*** Opening of DATASET CONTENT ***

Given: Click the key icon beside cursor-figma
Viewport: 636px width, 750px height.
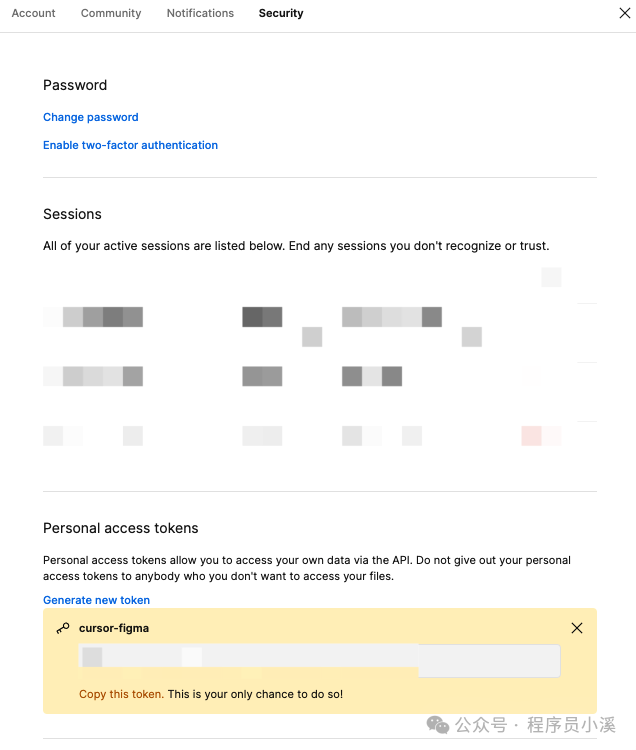Looking at the screenshot, I should pos(63,628).
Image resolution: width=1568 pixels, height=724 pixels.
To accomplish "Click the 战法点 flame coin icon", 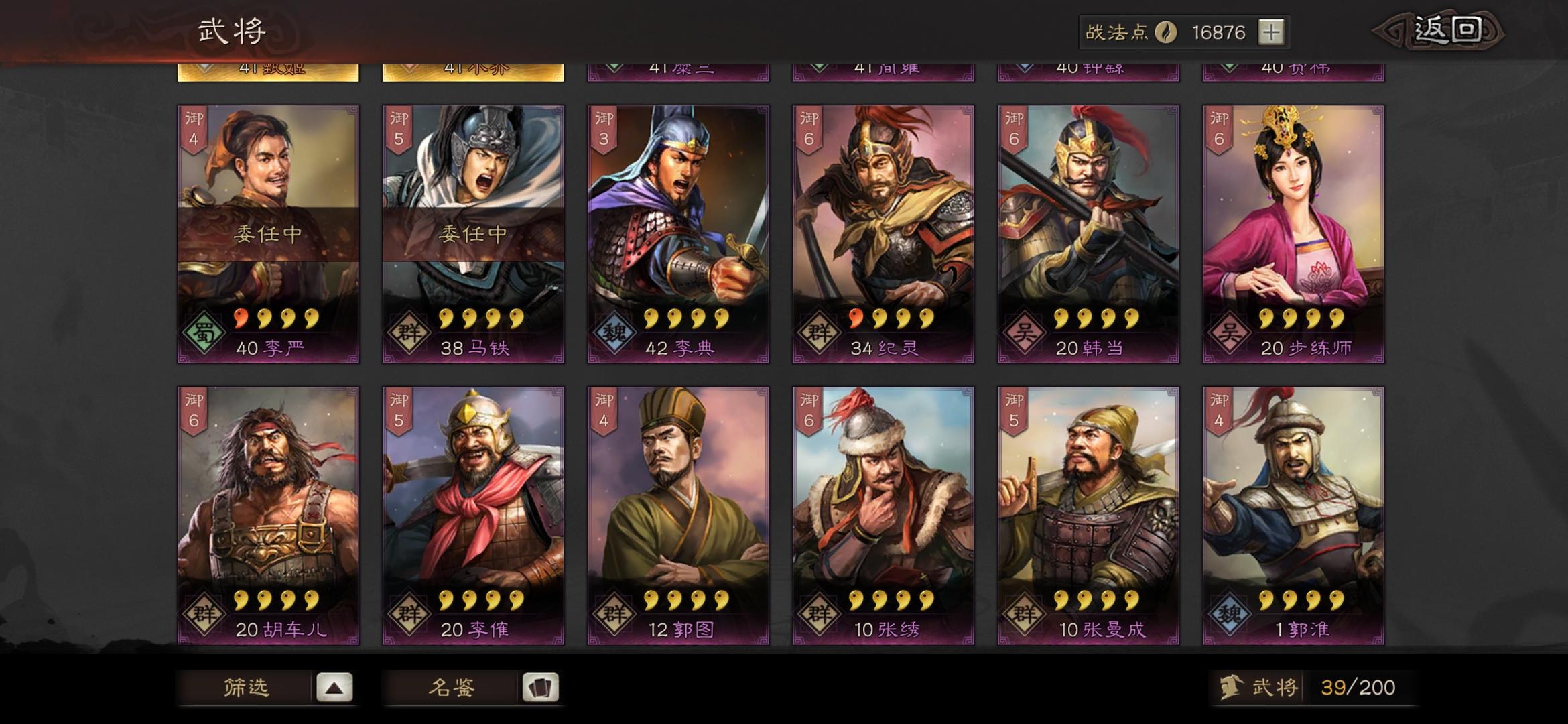I will tap(1166, 32).
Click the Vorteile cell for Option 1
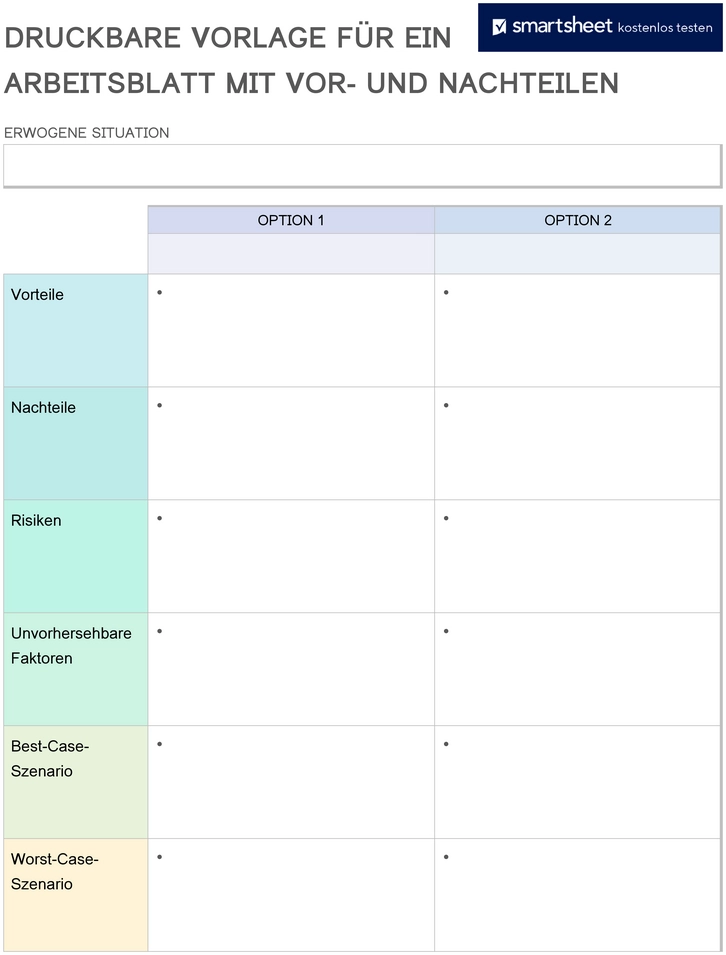726x955 pixels. pos(291,330)
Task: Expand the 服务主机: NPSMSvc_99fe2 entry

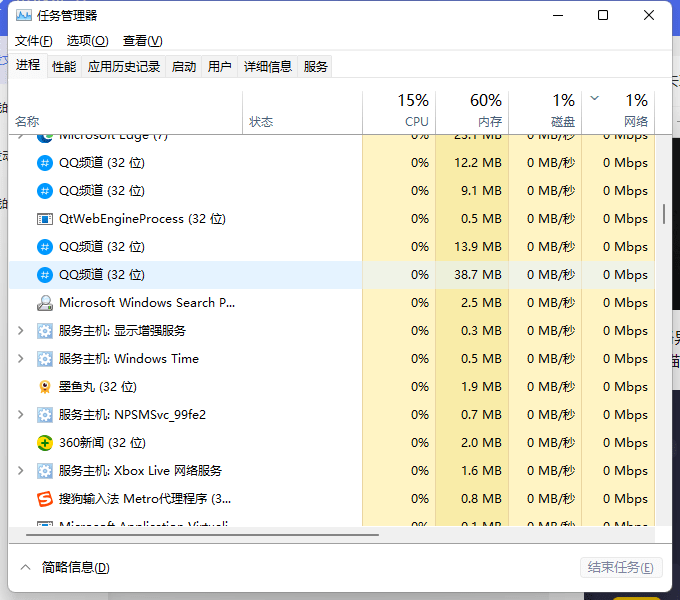Action: click(21, 414)
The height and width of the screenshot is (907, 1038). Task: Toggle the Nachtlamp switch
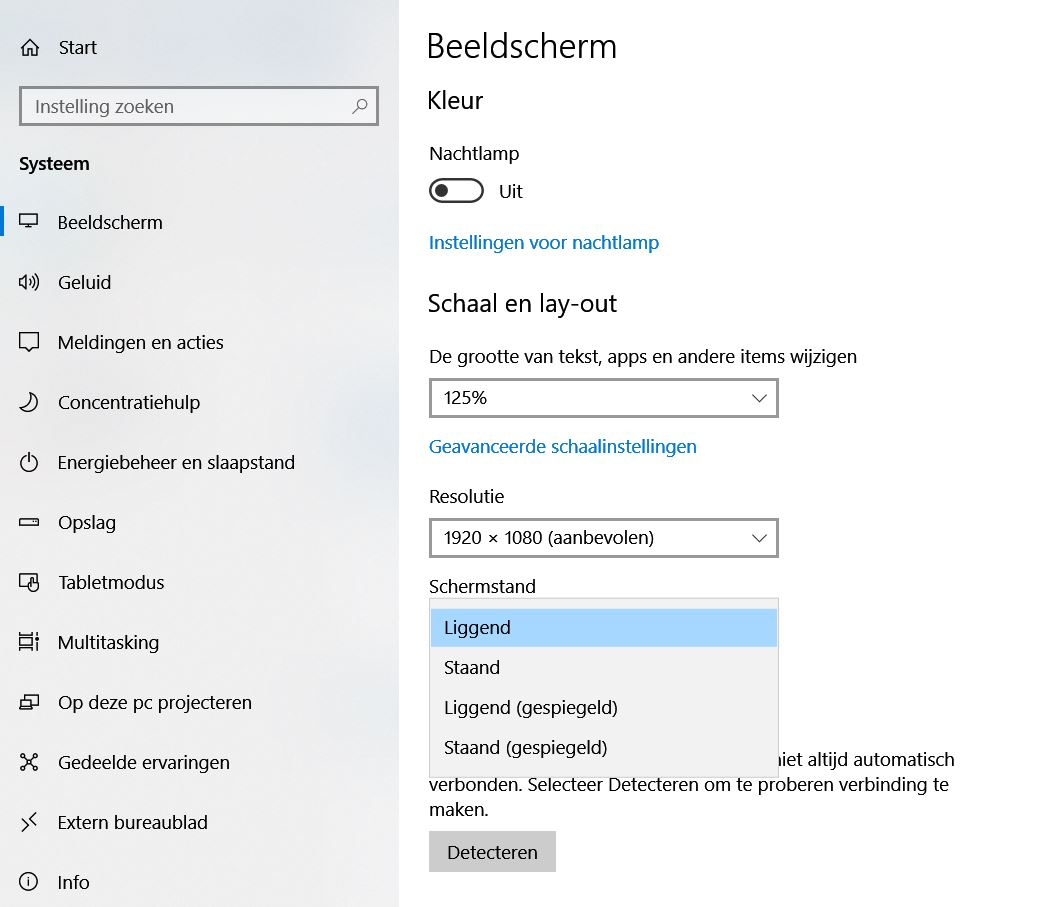coord(456,191)

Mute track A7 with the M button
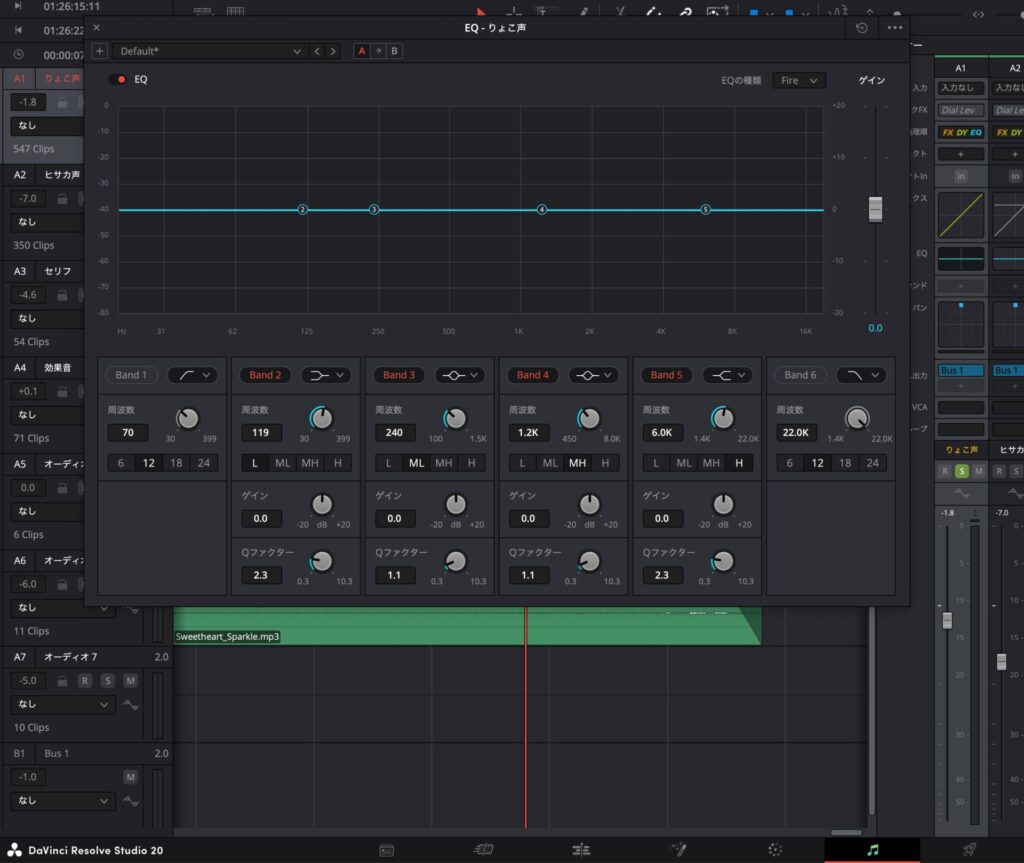(130, 681)
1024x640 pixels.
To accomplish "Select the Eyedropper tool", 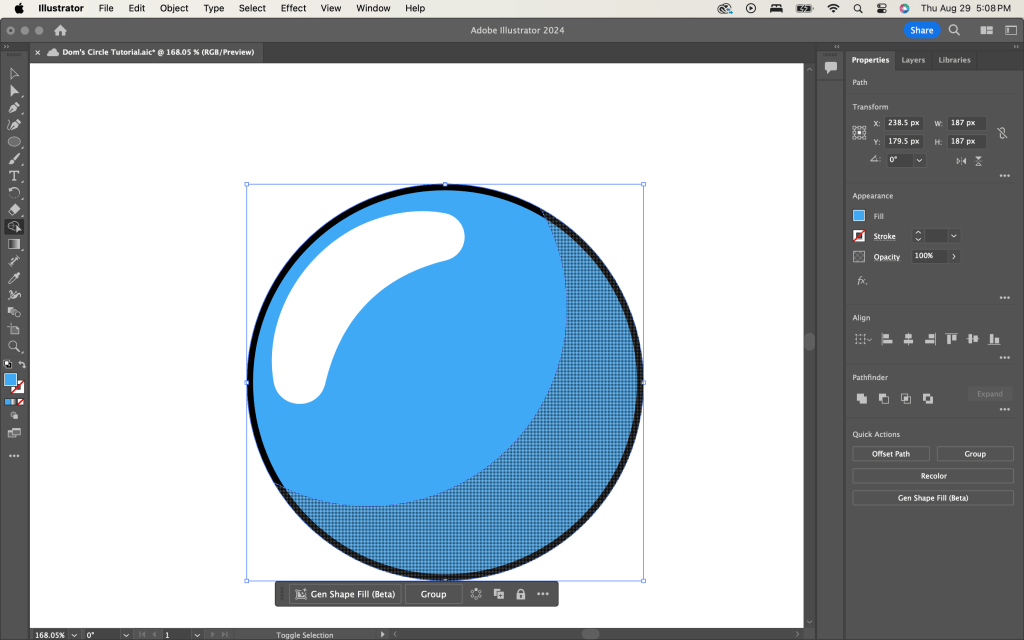I will 14,278.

*** Close of DATASET CONTENT ***

EXERCISE DIRECTIONS: Please return exactly the lines above, from where the listing starts to the line holding "Image resolution: width=1568", inclusive, with the pictures omitted.

OUTPUT:
Given: Click the key icon beside cursor-figma
Viewport: 636px width, 750px height.
Looking at the screenshot, I should pos(63,628).
Image resolution: width=1568 pixels, height=724 pixels.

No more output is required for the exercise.